COMPLETE THE FOLLOWING:
A – Copy the stretch of the Charlotte grocery history from "Location Summary" through "Big Star (5)" word for word.
B – According to the Charlotte grocery history, how many stores did Food Lion operate in Charlotte in 1985?
** start of SOURCE PASSAGE **
Charlotte History

The 1980s:

The 1980s were a time of intense change for grocery retailers in Charlotte and nationwide. The Charlotte suburbs were booming, but a back to the city movement was also brewing in such communities as Fourth Ward and Dilworth. Charlotte’s population had swelled to 341,000 by 1980, and the metropolitan population was approaching a million.

Location Summary

map-1985

In 1980, Charlotte’s chain grocers had the following operations:

  • Harris Teeter (20 stores)
  • Winn-Dixie (10)
  • A&P (9)
  • Food Town (7)
  • Bi-Lo (6)
  • Big Star (5)
  • Reid’s (4)
  • Kroger (3)
  • Park-n-Shop (3)
  • 3 Guys (3)
  • Giant Genie (2)

In 1985, the count was as follows:

  • Harris Teeter (16)
  • Winn-Dixie (12)
  • Food Lion (11)
  • Kroger (7)
  • A&P (7)
  • Bi-Lo (5)
  • Wayne’s (4)
  • Park-n-Shop (3)
  • 3 Guys (3)
  • Reid’s (2)
  • Giant Genie (2)

A&P

The decline of the Great Atlantic and Pacific Tea Company continued as the 1980s began, although the chain did not completely abandon Charlotte as it had done in other Carolinas markets. In the last half of the 1970s, ten of twenty Charlotte A&P stores closed, and two more were gone by 1985: the 1975 store on Albemarle Road and the 1960 “centennial” store on Freedom Drive.
** end of SOURCE PASSAGE **
** start of ITEMS **
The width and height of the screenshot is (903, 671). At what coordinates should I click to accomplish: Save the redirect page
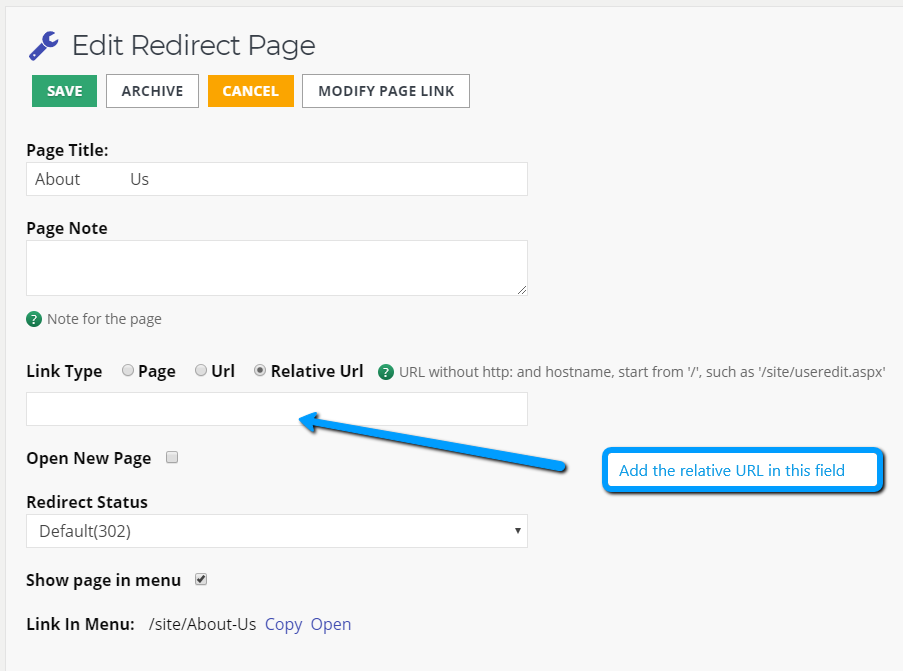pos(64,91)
** end of ITEMS **
** start of ITEMS **
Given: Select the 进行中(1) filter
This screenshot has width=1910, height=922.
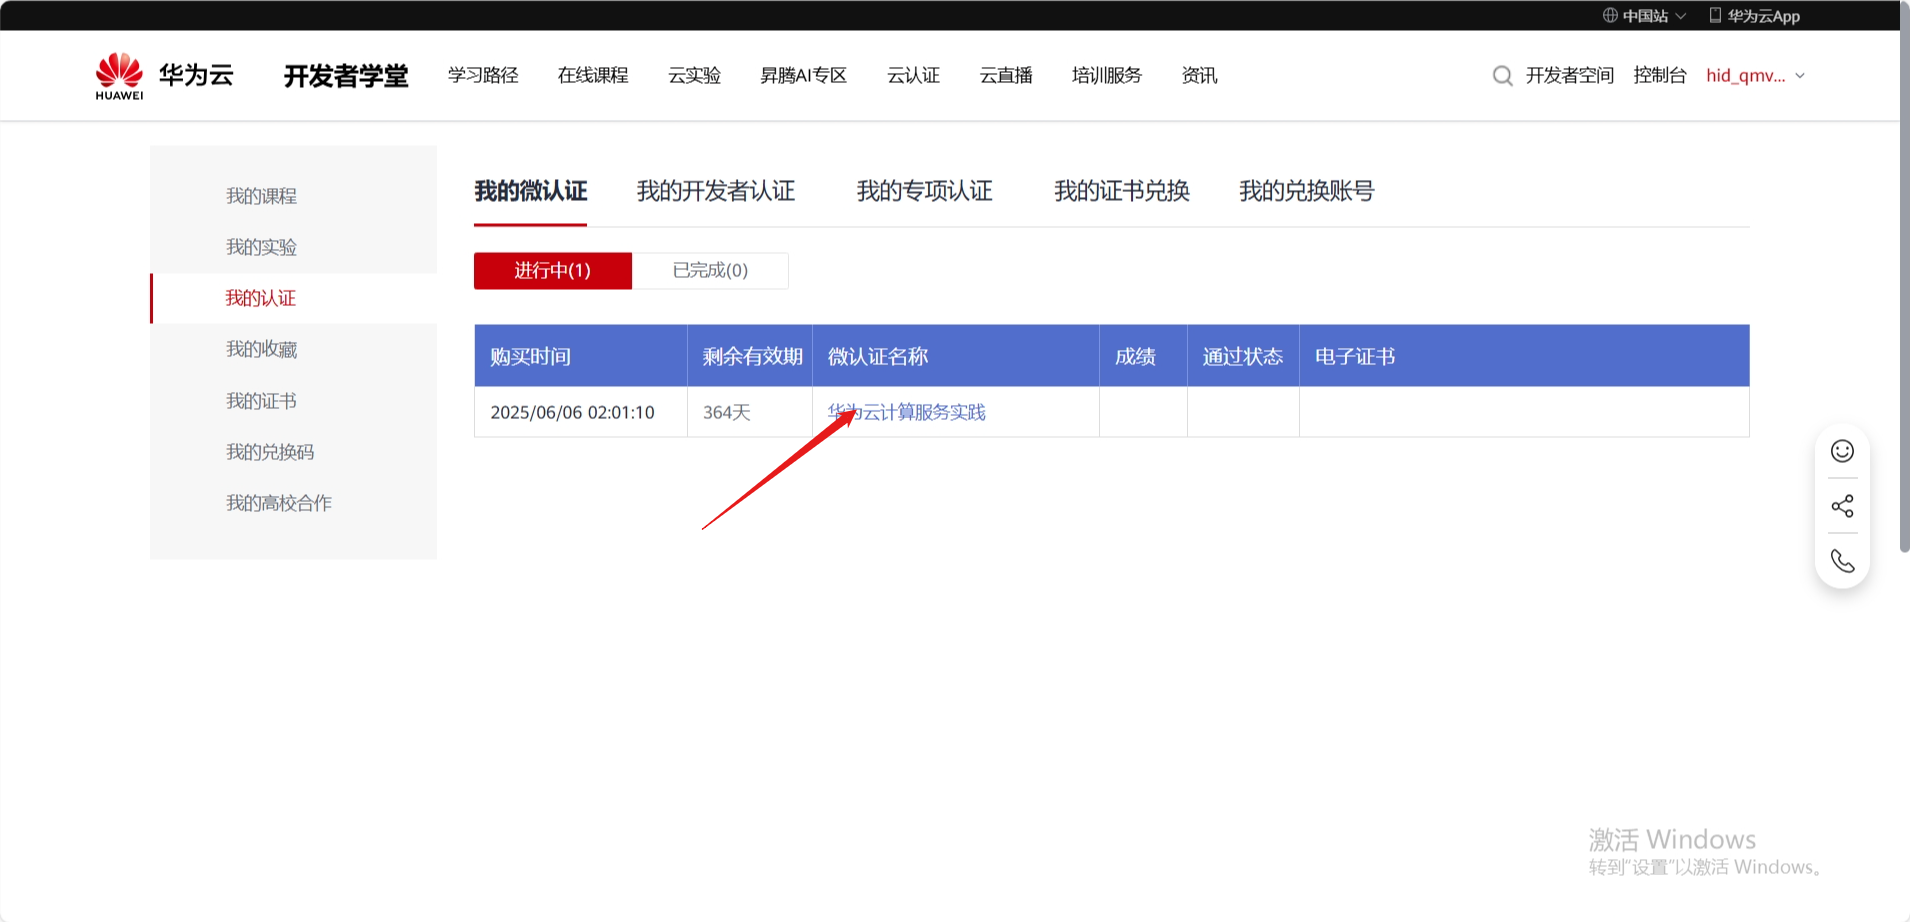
** end of ITEMS **
PER-TASK OUTPUTS:
A –
Location Summary

map-1985

In 1980, Charlotte’s chain grocers had the following operations:

  • Harris Teeter (20 stores)
  • Winn-Dixie (10)
  • A&P (9)
  • Food Town (7)
  • Bi-Lo (6)
  • Big Star (5)

B – 11